Episode Report Card Keckler: C- | Grade It Now! YOU GRADE IT Here Comes The Bride, Siliconed, Green, And Snide
By Keckler | Season 1 | Episode 8 | Aired on 11.06.2001
Mathra's trying to convince me that Carrot Top's a woman.
More hobbling and not quite reaching the shuttle pod. They stop again to watch the ice crack some more under their feet. Brilliant. And these are the people Starfleet trains and allows around expensive and flammable equipment? More shaking and quivering on the comet and still NO WORD from Enterprise. The cracks start to cave in and make huge holes on the comet's surface. It's like the Ice Age all over again. Good times, good times. "I hope I never see snow again," Mayflower says. Do you see the irony there? When they arrived on the planet, Mayflower was excited to see the snow and make the snow-Vulcan, and now he's traumatized by the reality of it all. Do you get it? Because I don't think you do -- I think it needs to be hammered home just ONE MORE TIME! They open the pod door, which to my surprise didn't freeze shut like the Vomit Comet's. They pile into the pod, and Mayflower starts up the thrusters. Uh, big mistake to start blasting large amounts of heat at ice that is already destabilizing, dontcha think? It's kind of a funny scene, because while we're supposed to be watching Mayflower in the foreground being all intense about starting up the pod with all the alarms going off, Reed's in the back kind of throwing himself from side to side of the pod. And then, in a "Terra Nova" déjà vu, the pod crashes through the ice, falls down, and goes boom.

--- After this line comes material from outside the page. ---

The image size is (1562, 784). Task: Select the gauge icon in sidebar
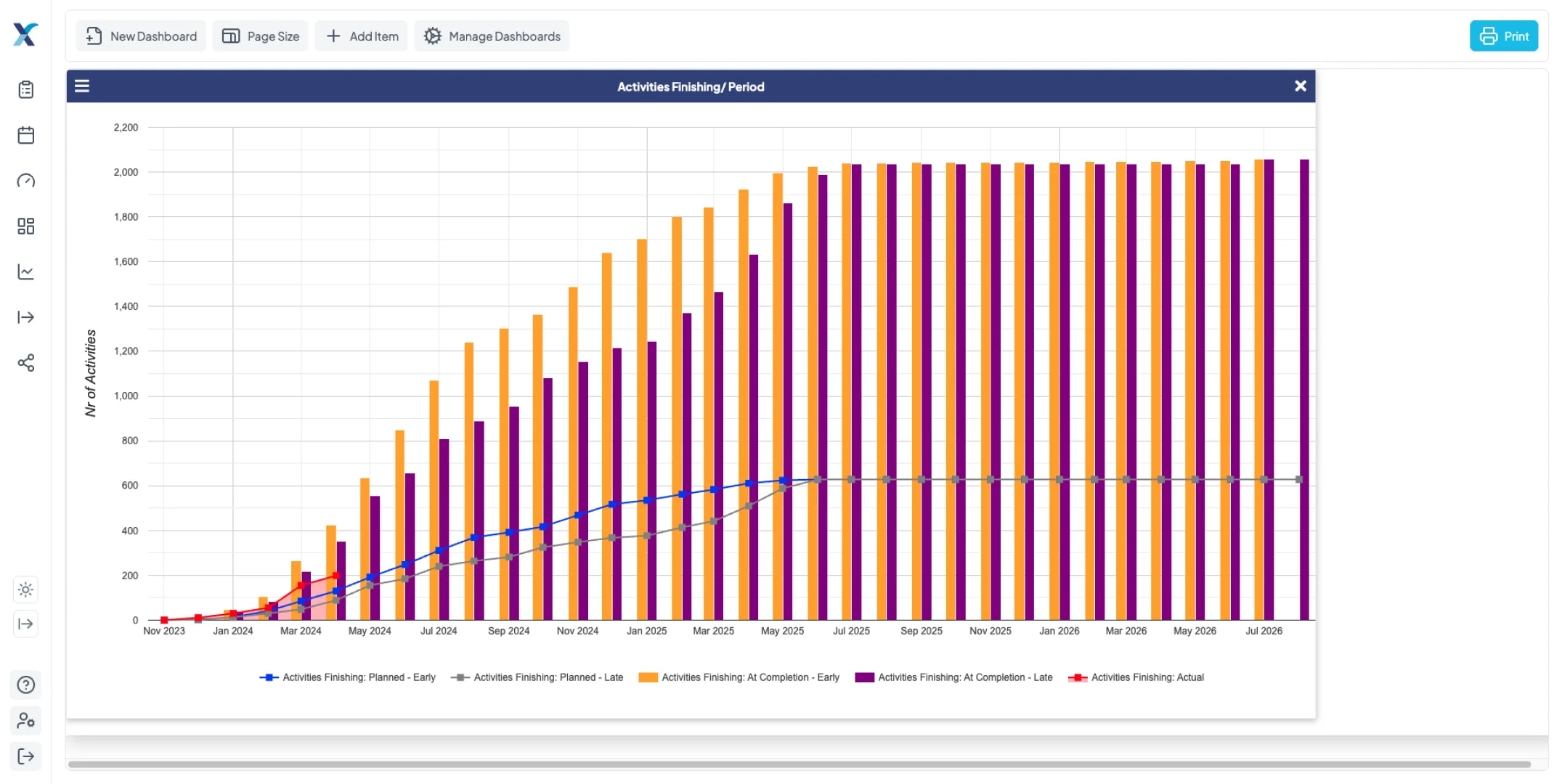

Again, no phone call from Enterprise as a sign that they have any friggin' clue what they're doing when they send crewmen to their deaths on a frozen comet. Once the crashing finally stops, Reed checks to make sure Mayflower's all right. "We should've never ignited those thrusters," Mayflower says ruefully. Gee, you think? Then, lo and behold, the com panel notifies them that they've got mail. Quantum finally decided to think of others besides himself and is checking in on them. The pod quakes some more. Podquake! Shut up, already, damn! Everybody jump up and down / Podquake! / In your funky town (podquake) / And the kick drum is the fault / You gotta rock this mother, say (podquake)!

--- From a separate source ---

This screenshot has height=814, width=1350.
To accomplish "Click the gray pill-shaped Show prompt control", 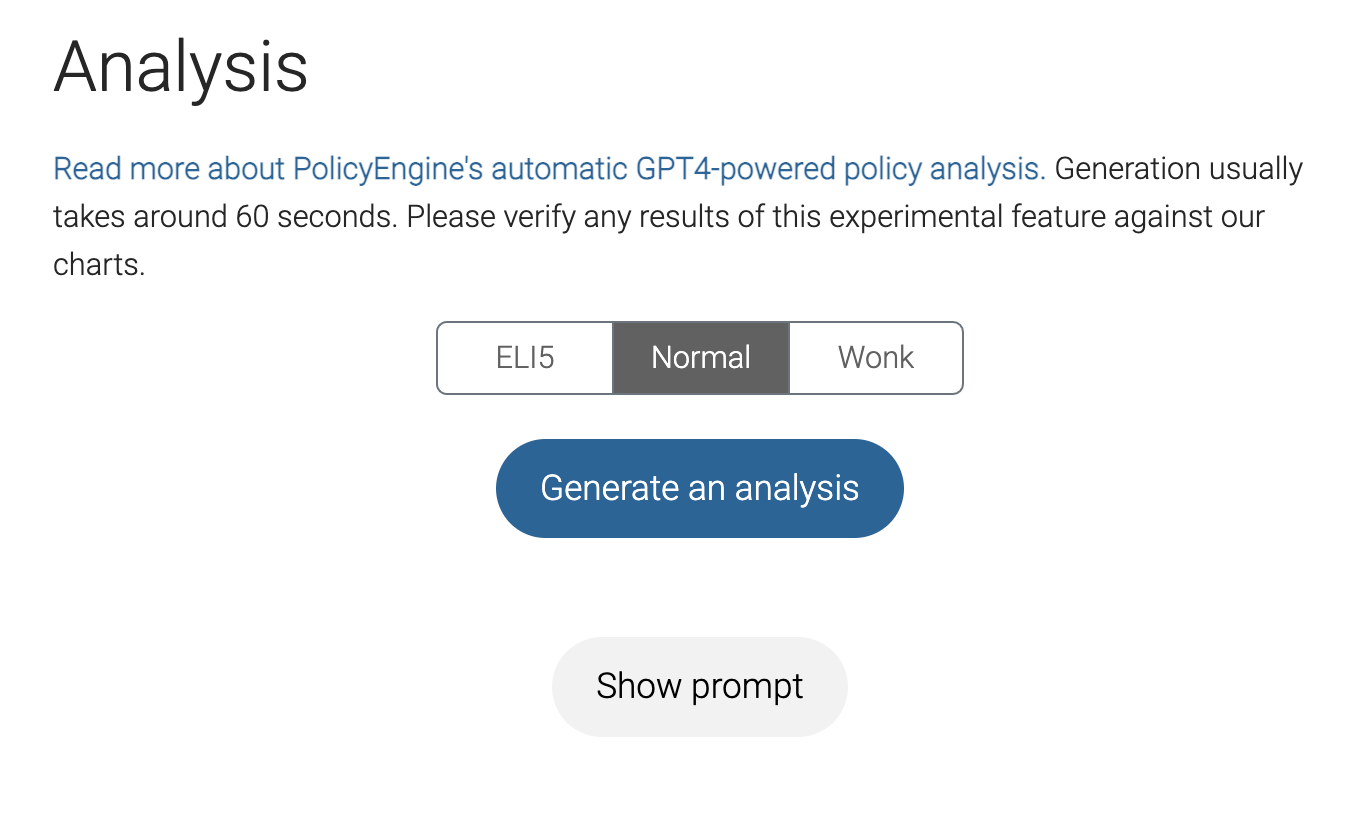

Ahem, yes, well, not everyone loves Prince as much as I do, but a little outlet is always a good thing when dealing with matters such as these. Yes, so the pod is falling some more and Quantum asks them if they're okay. "More or less," Reed responds gruntingly, "how far did we fall?" Quantum tells them about eighteen meters, and they should sit tight because they'll be out in a jiffy. Reed assures him they aren't going anywhere.